Rows from a dataset
········

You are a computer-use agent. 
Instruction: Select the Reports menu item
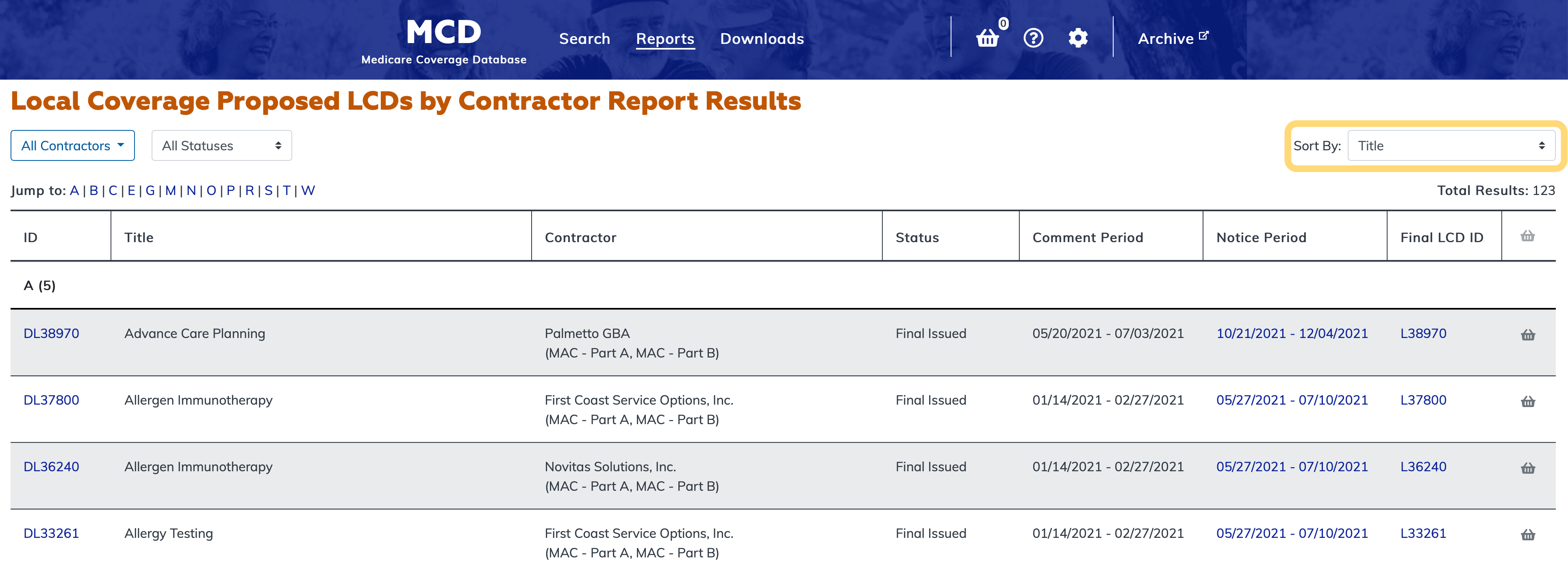665,39
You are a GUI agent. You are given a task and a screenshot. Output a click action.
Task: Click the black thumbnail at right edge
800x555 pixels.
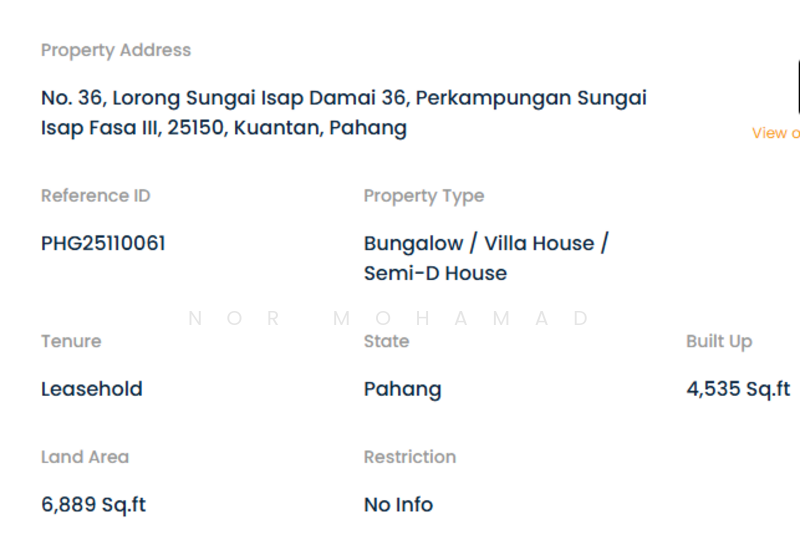[797, 87]
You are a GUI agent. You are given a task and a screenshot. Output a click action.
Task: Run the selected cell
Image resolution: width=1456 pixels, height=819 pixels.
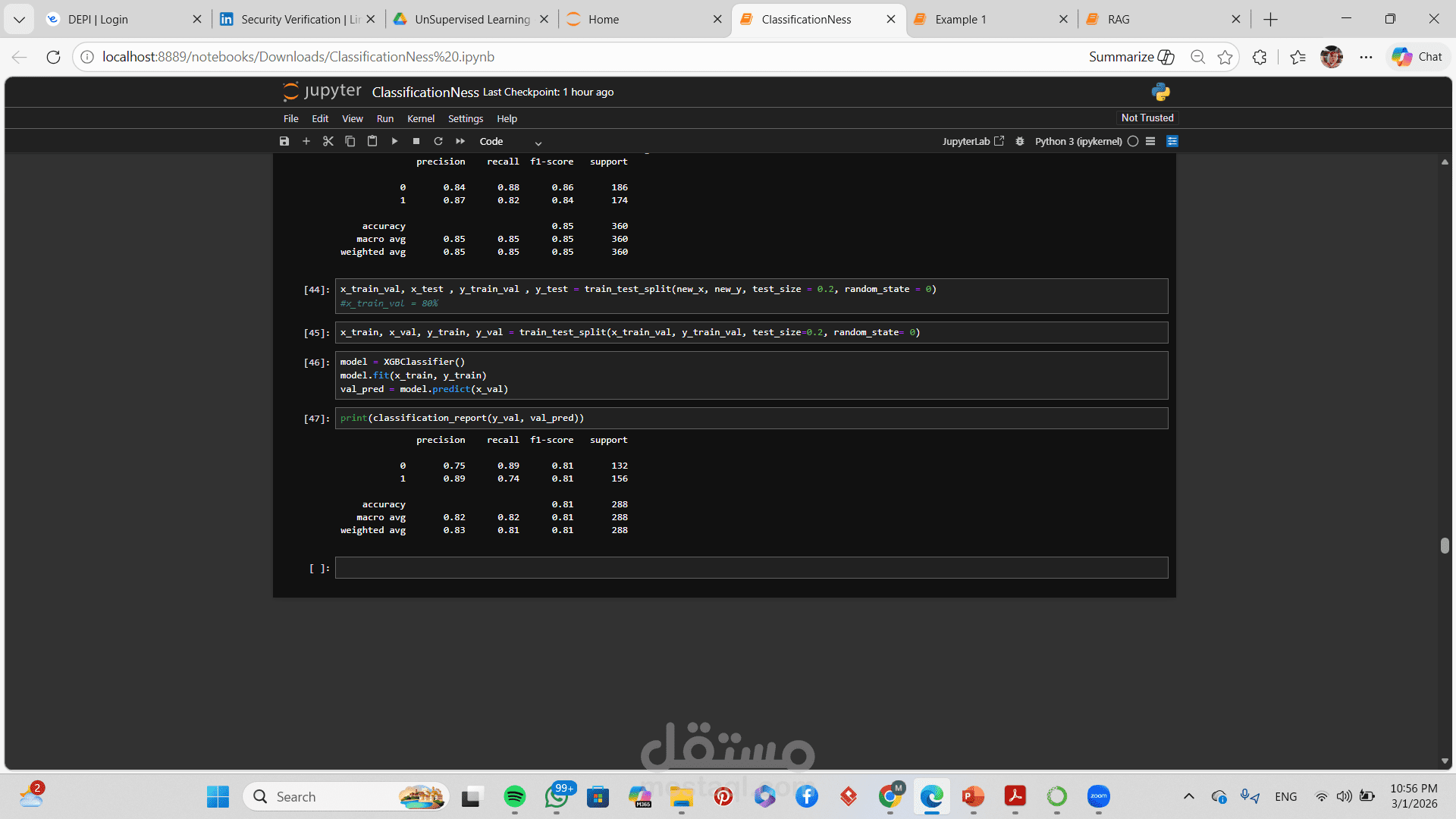point(394,142)
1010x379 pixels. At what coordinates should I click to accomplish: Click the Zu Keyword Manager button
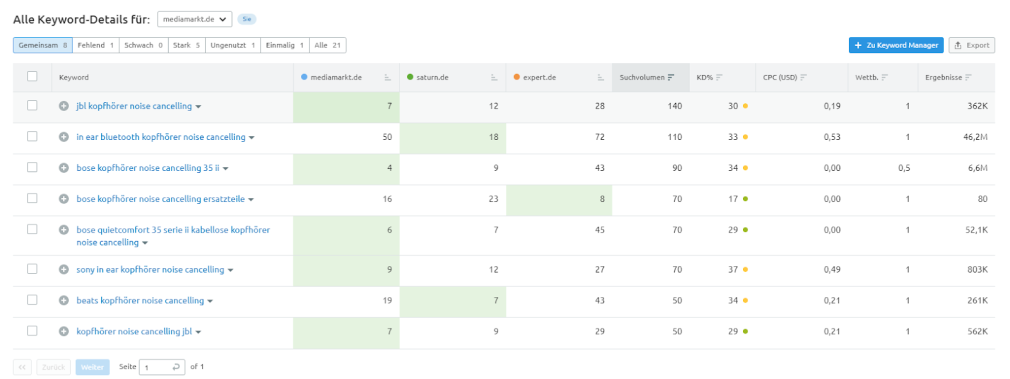coord(896,45)
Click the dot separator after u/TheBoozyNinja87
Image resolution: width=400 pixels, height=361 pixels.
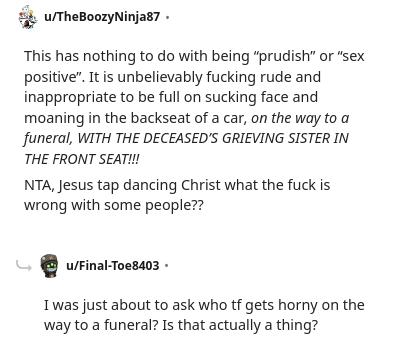[x=167, y=17]
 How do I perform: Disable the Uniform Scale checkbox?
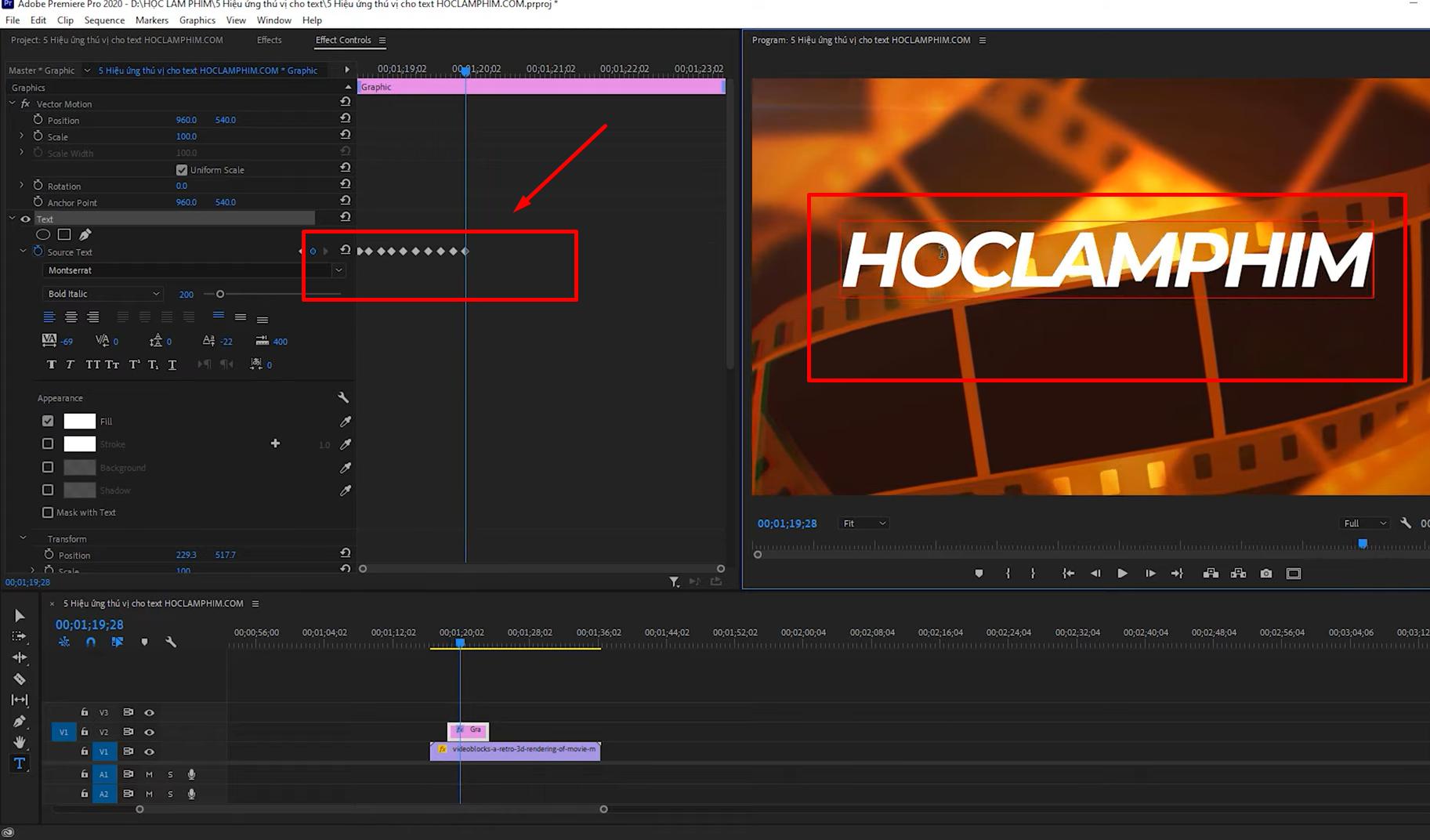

········

**Objective**
Turn the records into a numbered list, starting at the beginning and ending at the line that contains "coord(896,45)", with both ends included. Skip any blank lines and leave the pictures out of the answer.

**Output below**
1. You are a computer-use agent. 
2. Instruction: Select the Reports menu item
3. 665,39
4. You are a GUI agent. You are given a task and a screenshot. Output a click action.
5. Task: Click the black thumbnail at right edge
6. 800x555 pixels.
7. [797, 87]
8. You are a GUI agent. You are given a task and a screenshot. Output a click action.
9. Task: Run the selected cell
10. Image resolution: width=1456 pixels, height=819 pixels.
11. point(394,142)
12. 1010x379 pixels. At what coordinates should I click to accomplish: Click the Zu Keyword Manager button
13. coord(896,45)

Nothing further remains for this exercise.